I’ve opened a PR, so we can have there the discussion. I’ll be great if I can get auto-connection for this one also until the change would be released ^^
Those are only required in the compat mode. I think that makes sense (specially virt-viewer settings) to be consistent with the original behaviour
Hey, I would like to additionally request read permissions to /var/lib/snapd/hostfs/var/lib/libvirt/dnsmasq via system-files until a new version of snapd including this PR would be released
I’m requesting auto-connection for hostfs-var-lib-libvirt-dnsmasq system-files as it is required by libnss_libvirt to work. The PR adding this rule to libvirt interface has already been merged to snapd master, so this additional hostfs-var-lib-libvirt-dnsmasq system-files could be removed once the new snapd version would be released (as happens to /etc/default/keyboard and /run/libvirt/libvirt-sock-ro). I will keep track of it.

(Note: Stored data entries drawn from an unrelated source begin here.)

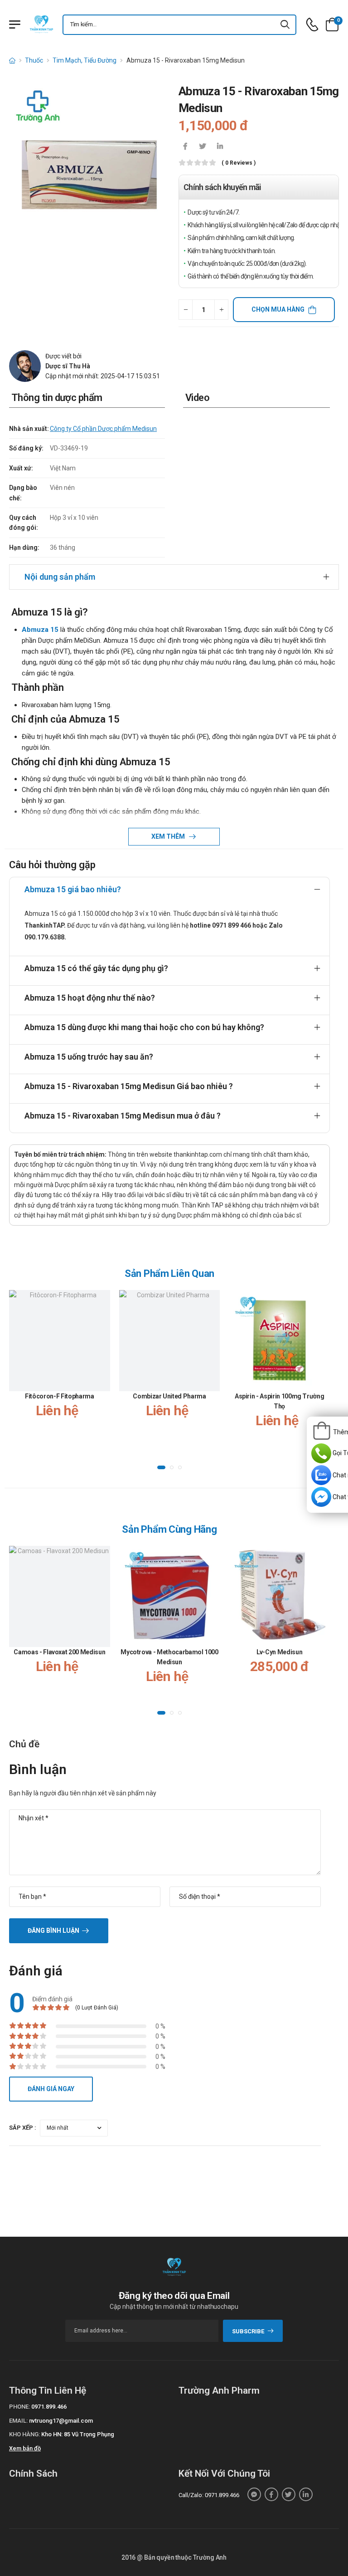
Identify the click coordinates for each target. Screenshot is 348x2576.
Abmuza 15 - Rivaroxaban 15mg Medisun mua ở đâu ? (122, 1115)
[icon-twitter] (202, 147)
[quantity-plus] (221, 309)
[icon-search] (285, 25)
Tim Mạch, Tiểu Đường (84, 60)
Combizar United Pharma (169, 1395)
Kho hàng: (24, 2434)
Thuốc (34, 60)
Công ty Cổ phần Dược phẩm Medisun (103, 428)
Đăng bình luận (53, 1930)
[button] (161, 1467)
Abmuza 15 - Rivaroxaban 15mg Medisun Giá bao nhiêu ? (128, 1086)
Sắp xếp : (22, 2127)
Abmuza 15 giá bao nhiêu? (72, 889)
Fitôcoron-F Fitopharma (59, 1395)
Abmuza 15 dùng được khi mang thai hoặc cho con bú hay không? (144, 1027)
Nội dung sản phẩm (59, 577)
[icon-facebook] (185, 147)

+1 as well from me for use but not auto-connect of:
Since those are only needed in compatibility mode. Thanks @jslarraz for taking care of ensuring the min privileges needed. +2 votes for, 0 votes against. This is now live.
+1 from me as well for the requested auto alias since I don’t find any conflicting situation that would prevent this to be allowed. +2 votes for, 0 votes against. This is now live.
I see both PRs have been merged but are not released yet so please @jslarraz let us know when this is available and we can remove the extra accesses granted.
For the record, snapd 2.62 is now available in stable channel. I’m removing etc-default-keyboard, run-libvirt-libvirt-sock-ro and hostfs-var-lib-libvirt-dnsmasq interfaces (and declarations allowing their use) as they are not needed anymore.